The petite brunette cast an assessing eye up and down Dana’s pretzeled frame.

“I am five-ten. Okay…in bare feet…if I scrunch. I’m five-eleven-and-a-half with good posture. Which might explain why I’ve had such a tough time with relationships. Men get weirded out when the gal is taller than the guy.”

Suze chuckled derisively. “Men get weirded out about a lot of things. Commitment. Fidelity. Bank accounts. And even when you find the right man, he still has trouble accepting that he needs to come home every once in a while instead of going hunting and fishing all the time.”

“Tell me about it, sister,” Dana agreed.

Dana had known from the instant she’d met Suze on her first tour of the school a month ago that the woman would be a keeper friend.

She couldn’t explain the connection. It wasn’t just the way Suze had jumped in and found her a new place to rent after the house Dana had thought she’d secured had fallen through. It wasn’t even that Suze reminded her of her big sister, Tracy, who was older by four years but shorter by at least that many inches. Dana’s little sister was smaller than Dana was, too.
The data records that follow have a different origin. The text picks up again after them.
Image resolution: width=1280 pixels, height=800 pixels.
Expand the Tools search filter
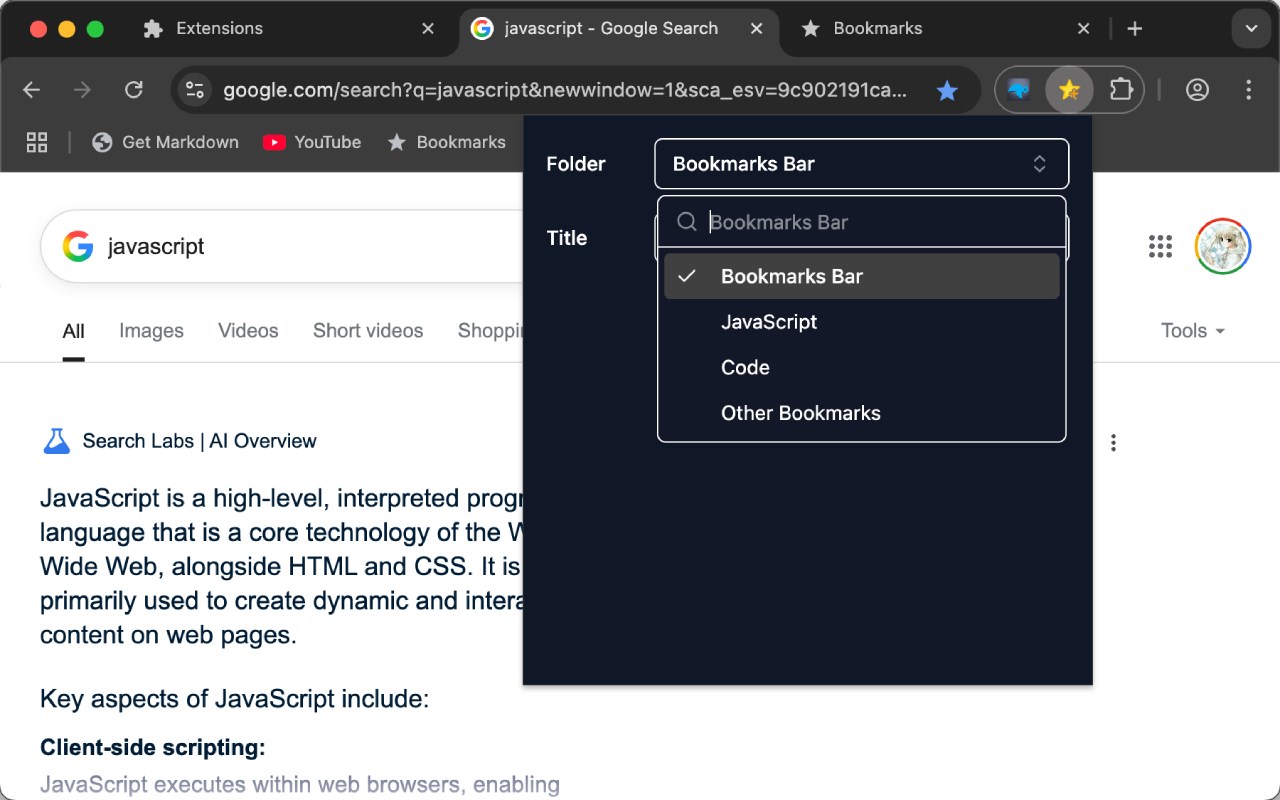(1192, 331)
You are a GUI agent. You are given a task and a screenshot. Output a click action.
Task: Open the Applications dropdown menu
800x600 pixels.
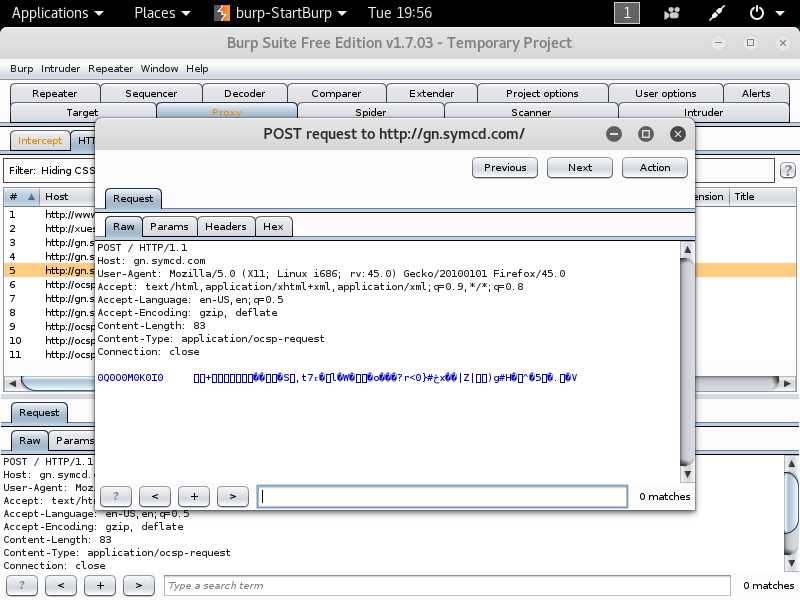[x=57, y=13]
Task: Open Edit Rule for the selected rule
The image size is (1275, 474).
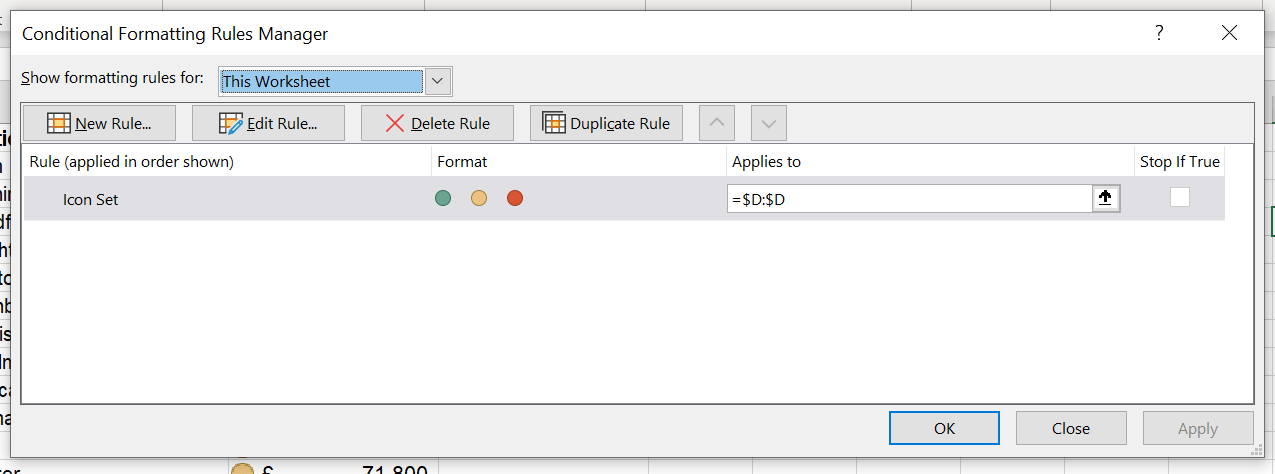Action: [268, 123]
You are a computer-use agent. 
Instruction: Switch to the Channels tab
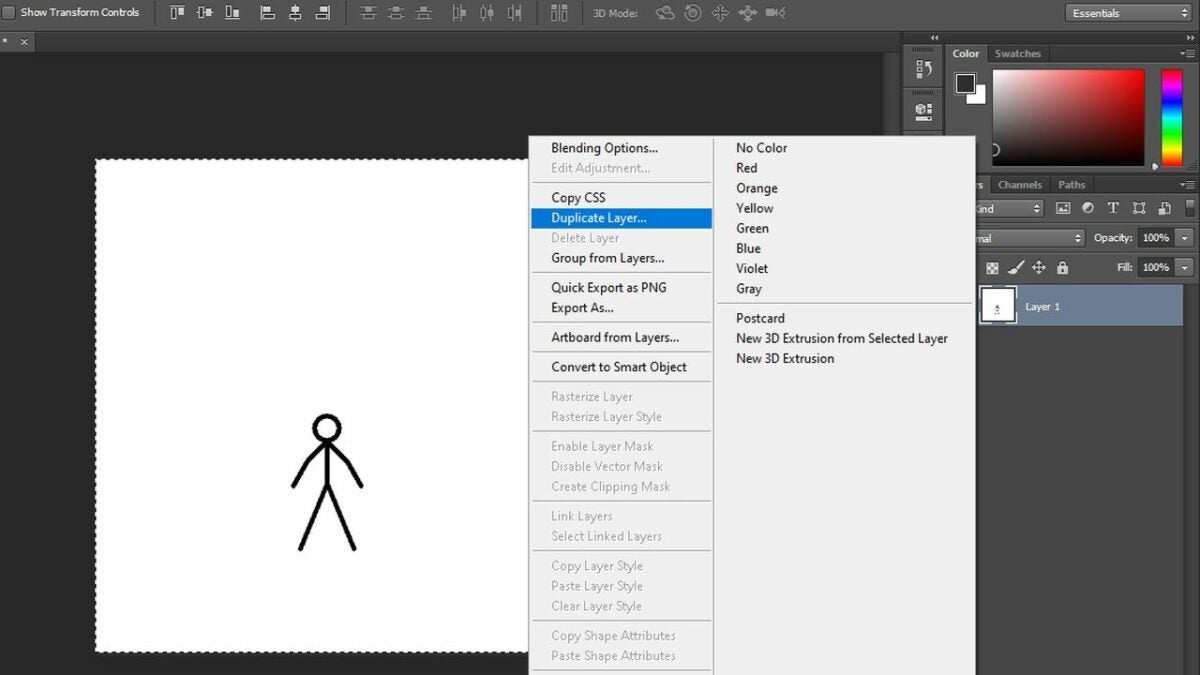tap(1019, 184)
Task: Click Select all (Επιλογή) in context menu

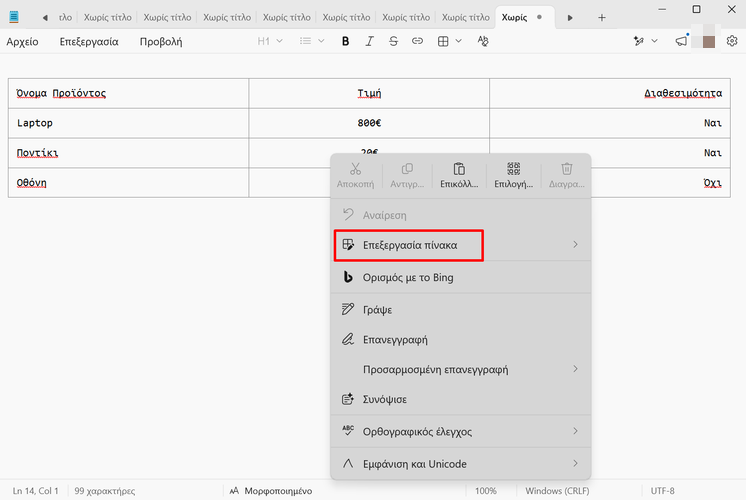Action: click(x=514, y=175)
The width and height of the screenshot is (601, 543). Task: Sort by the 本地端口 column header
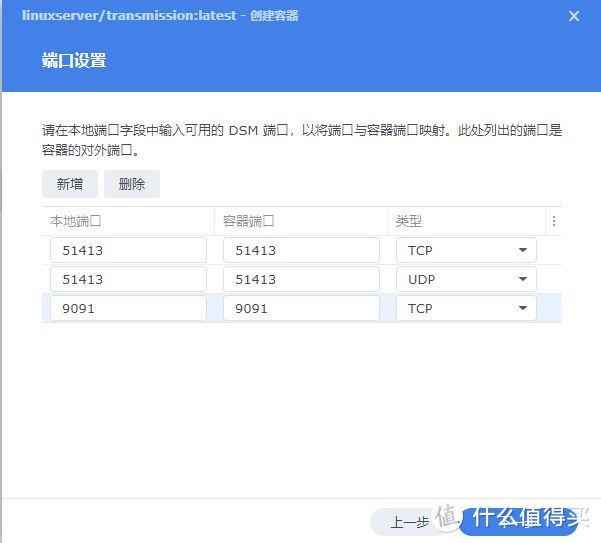coord(127,221)
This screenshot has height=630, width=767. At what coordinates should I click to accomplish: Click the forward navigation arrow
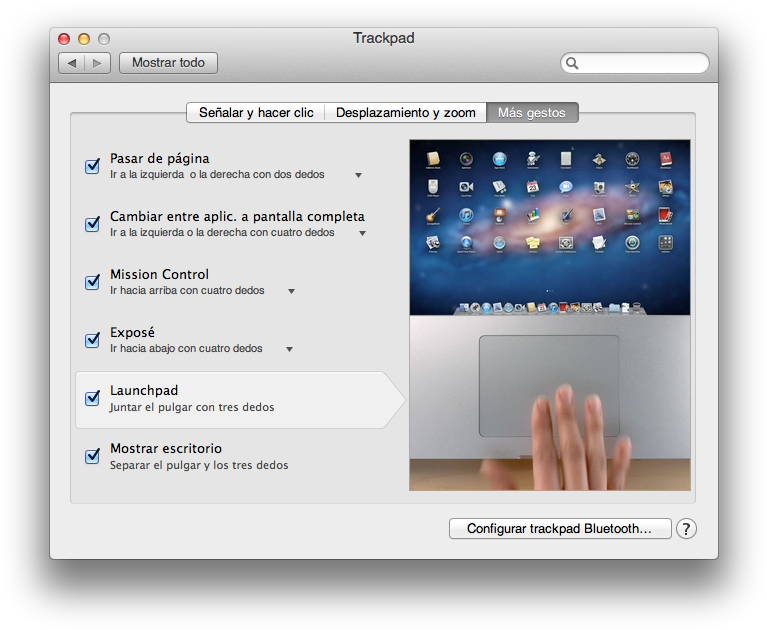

No, it had to be the snap of mischief in Suze’s dark eyes—a snap you might miss behind the otherwise professional mask. But Dana had spotted it. And that glint had told her she’d found a kindred spirit.

Suze stretched and yawned, her own weariness from the day showing. “So, if I can be nosy, how long have you and your ex been divorced?”

“Three years.” Dana stared up at the ceiling and calculated when Marty had presented the papers to her with a flourish. “No, make that nearly four.”

“But…” Suze hesitated. The silence hung, awkwardly the ticking of the clock bringing to Dana’s mind the morning’s earlier awkward silence between her and Patrick.

“But what?”

“Well, it’s none of my business, but I assumed your ex was the father of your little girl. And she’s, what, three?”

Dana agreed. It was none of Suze’s business. She didn’t tear her gaze from the ceiling tiles. “He is,” she answered cryptically.

“Oh.”

Dana could hear the thrum of vacuum cleaners starting up in the halls. Trash cans rattled as they were emptied room by room, the sound nearing the clinic door.

Suze made a show of groaning. When Dana glanced the vice principal’s way, Suze wiggled toes she’d liberated from pointy high heels.

“It’s getting better, isn’t it? You? The job?”

Dana groaned for real. “I’m as tired as if I’d worked a full-moon shift in the E.R. on New Year’s Eve. I think I seriously underestimated what a school nurse does. I was darn busy, I didn’t even get a chance to pee. And I had at least two kids in here upchucking.”

“Pizza,” Suze said.

“Pizza?”

“Yeah. They served pizza in the lunchroom today, and we always have kids upchucking whenever they serve pizza. It’s some immutable law. You’re lucky it was only two.”

“Cooks can’t figure out what’s going on?”